I use Windows and Linux a lot, and sometimes I type cd\
from Windows muscle-memory, so I tried to alias that, alias cd\='cd /'
but that doesn't work (presumably because \
is an the escape character in Linux). Is there a way, using an alias or a function that I could make typing cd\
=> cd /
?
1 Answer
That would be hard, since the backslash is used to escape the next character, and at end of line, it starts a continuation line.

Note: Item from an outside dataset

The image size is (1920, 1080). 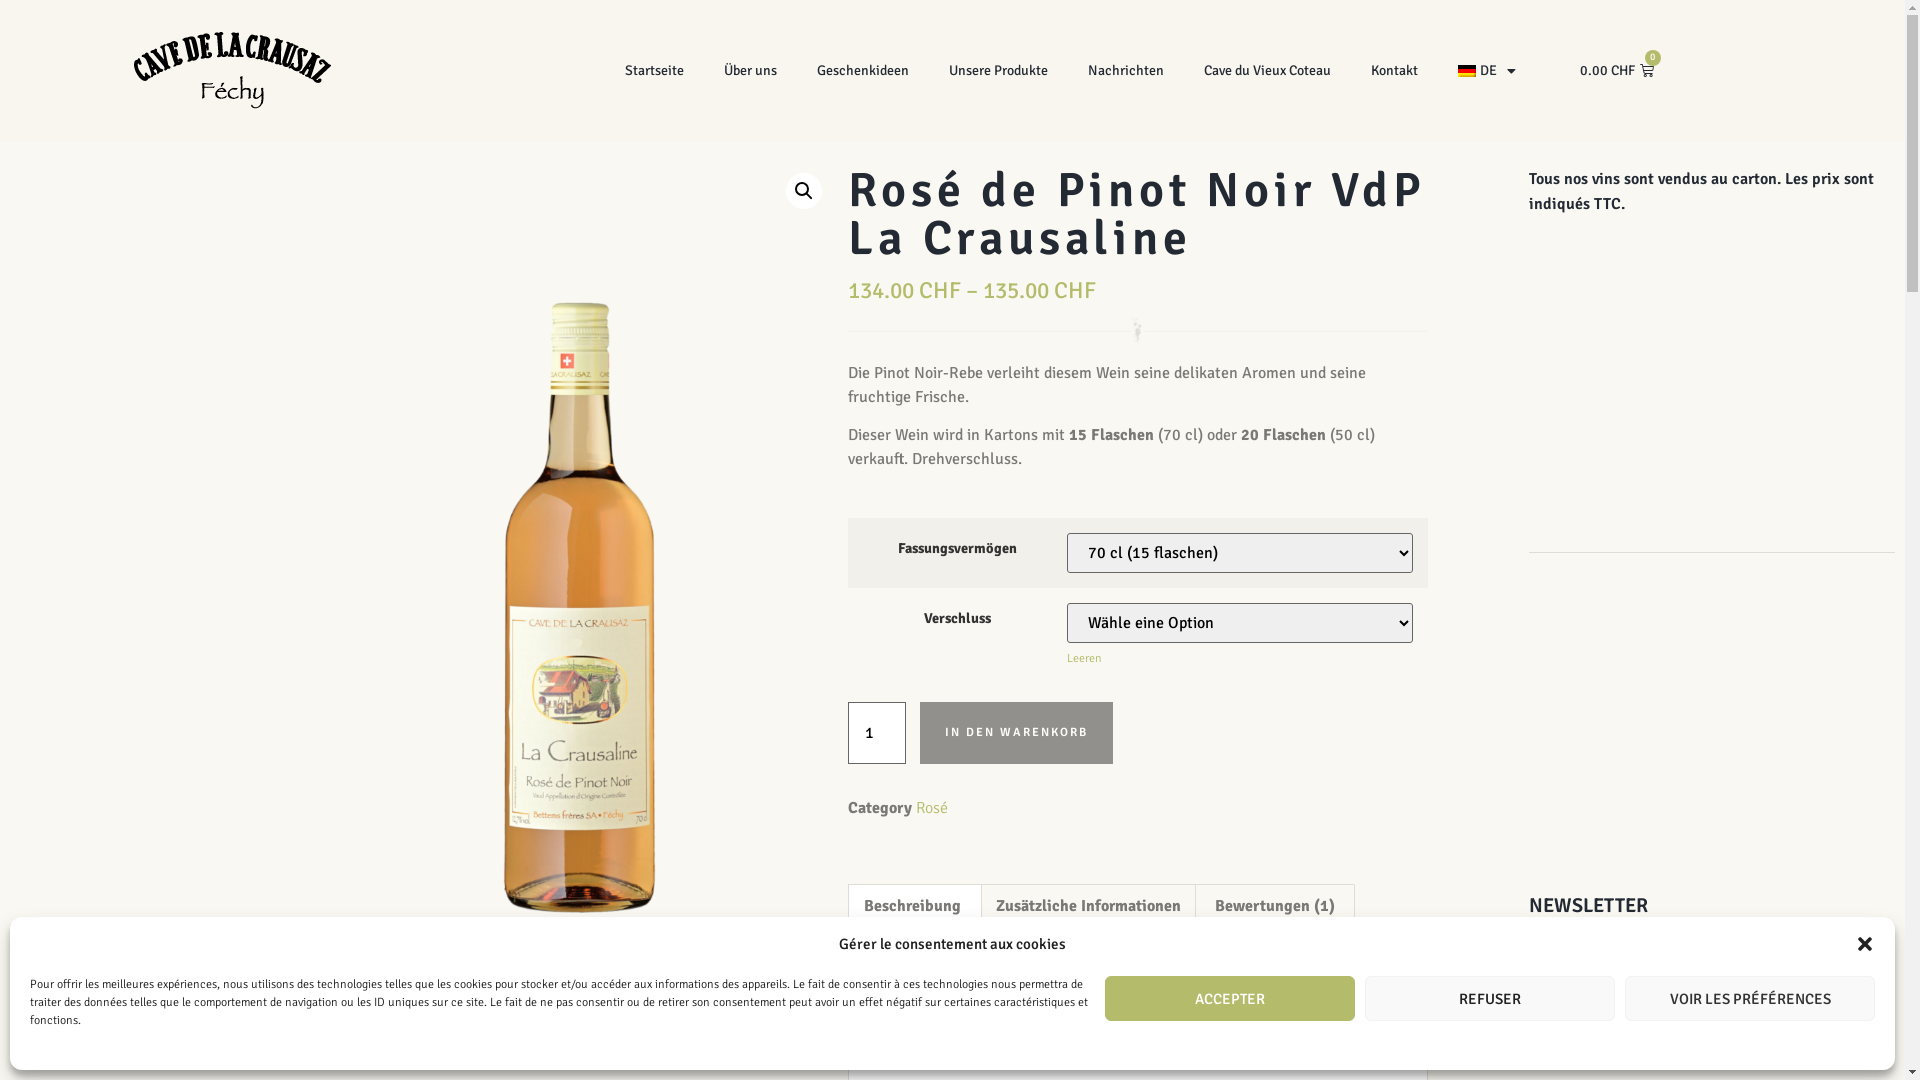 What do you see at coordinates (912, 906) in the screenshot?
I see `Beschreibung` at bounding box center [912, 906].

So even if you could make a function called cd\
, you'd need to run it as cd\\
, or 'cd\'
. And with aliases, escaping or quoting part of the name prevents alias expansion...
Anyway, you can't create those aliases or functions in Bash:
$ alias cd\\='echo foo'
bash: alias: `cd\': invalid alias name
$ cd\\ () { echo foo; }
bash: `cd\\': not a valid identifier
You can in Zsh, though, but you need the double-backslash...
% cd\\ () { echo foo; }
% cd\\
foo
Actually it even seems to accept the alias, but you can't use it:
% alias foo\\='echo bar'
% foo\\
zsh: command not found: foo\
% 'foo\'
zsh: command not found: foo\
Bash can run an external command with a backslash in the name, but that doesn't help with cd
.
cd\
? Seem to be the simplest solution. As the joke goes:[client] Doctor, my arm is hurting when I do like this [waving his arm around]. [doc]: So don't do like that!